由图6可知pH偏移处理可提高花椒籽蛋白的溶解度。pH1-3处理使溶解度略有提高，pH11-13处理使溶解度大幅度提高，pH12处理所得花椒籽蛋白的溶解度为85.31%±1.15%，为对照组（15.7%±1.4%）的5.43倍。可能原因是pH11-13偏移处理后蛋白质分子内及分子间的氢键、疏水力、范德华力等减弱，使得蛋白质聚集体发生部分解聚，粒径降低且表面积增大，暴露出更多亲水基团，从而蛋白质与水的离子关系得到强化[6,9]，进而促进了溶解度提高。pH12处理大豆分离蛋白（SPI）、大豆浓缩蛋白和豌豆蛋白[7-10]也显著提高了溶解度。

2.6 pH偏移对花椒籽蛋白乳化性能的影响

乳化性能是蛋白质重要的功能性质，常用乳化活性指数（EAI)与乳化稳定性指数(ESI)进行评价。pH偏移对花椒籽蛋白乳化性能的影响如图7所示。

图7 pH偏移对花椒籽蛋白乳化性能的影响

由图7可知pH偏移处理可提高花椒籽蛋白的乳化活性和乳化稳定性。
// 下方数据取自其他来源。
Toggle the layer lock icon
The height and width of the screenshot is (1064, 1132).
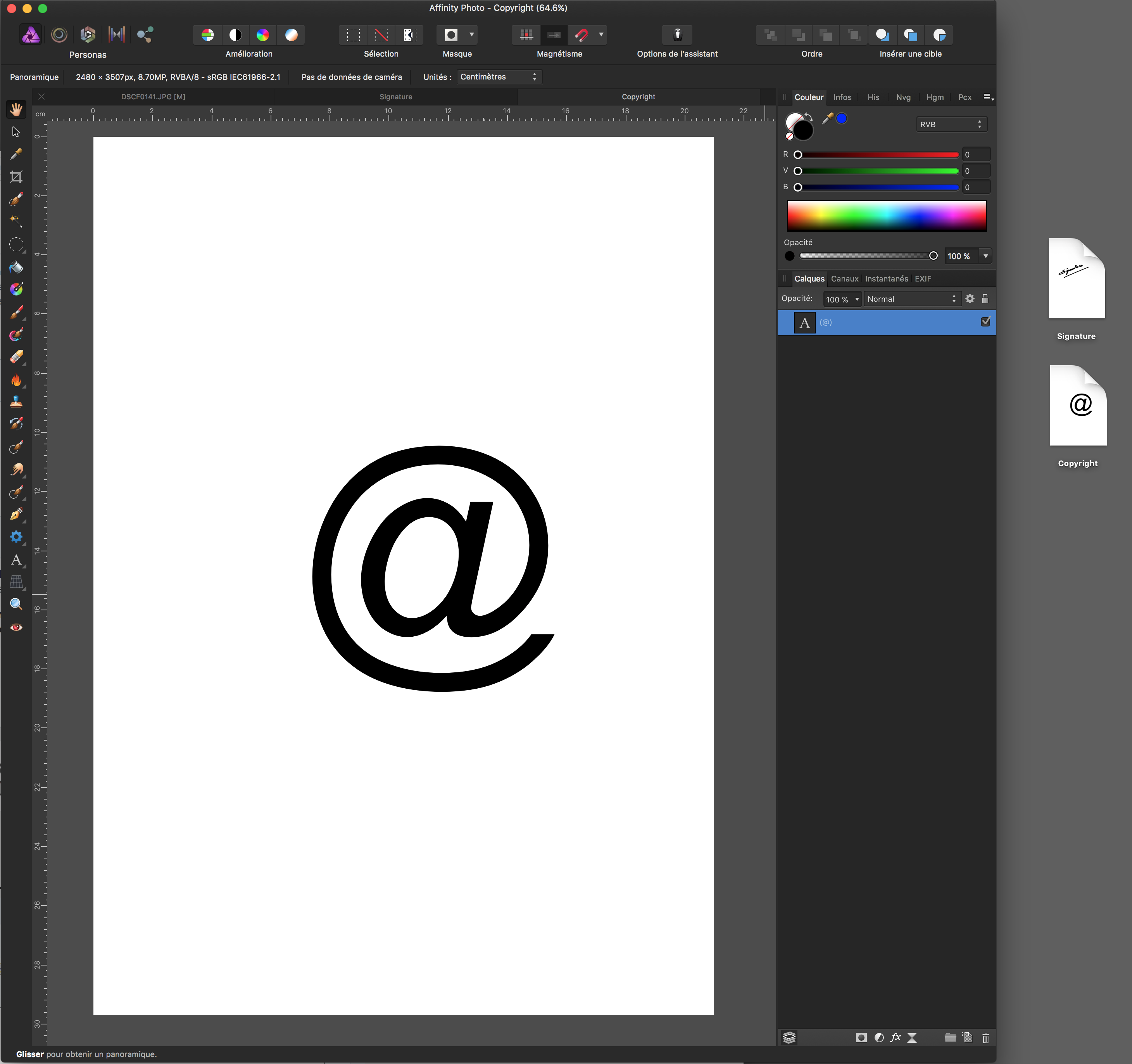coord(985,299)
pH1-3处理后，乳化活性指数随pH增加而增加，乳化稳定性指数则随pH增加而降低，无法兼顾高乳化活性和高乳化稳定性。pH11-13处理后，pH11和pH13同样难以兼顾乳化活性和乳化稳定性，但pH12处理的样品则较好地兼顾了高乳化活性和高乳化稳定性，其乳化活性指数（13.44±0.71 m2/g）为对照组（6.69±0.53 m2/g)的2.01倍，乳化稳定性指数（97.80±0.74 min）为对照组（19.48±0.67 min）的5.02倍。pH12处理的花椒籽蛋白能兼顾高乳化活性和高乳化稳定性，可能是因为花椒籽蛋白具有较小的粒径、较大的表面疏水性和较强的静电斥力及其三者之间的平衡，有助于蛋白质快速吸附于油水界面并形成稳定的界面弹性膜。

3 结论

pH偏移能明显改变花椒籽蛋白的理化指标及乳化特性，pH1-3与pH11-13的处理均能降低花椒籽蛋白的粒径并提高花椒籽蛋白的Zeta电位、表面疏水性、溶解度、乳化活性指数和乳化稳定性指数。综合来看，pH12的处理效果对于花椒籽蛋白理化指标及乳化性质的改善最为明显，具体表现为pH12偏移处理后所得到的花椒籽蛋白的粒径由762.82±6.95 nm降低至226.53±4.19 nm、Zeta电位由-18.3±1.01 mV降低至-28.3±1.79 mV、表面疏水由55.3±2.35 μg增大至201.3±0.46 μg、溶解度由15.7%±1.4%增大至85.31%±1.15%、乳化活性指数由6.69±0.53 m2/g增大至13.44±0.71 m2/g、乳化稳定 性 指 数 由19.48±0.67 min增 大 至97.80±0.74 min。该结论为花椒籽蛋白的开发提供了理论依据，对于提高花椒籽综合利用水平具有积极意义。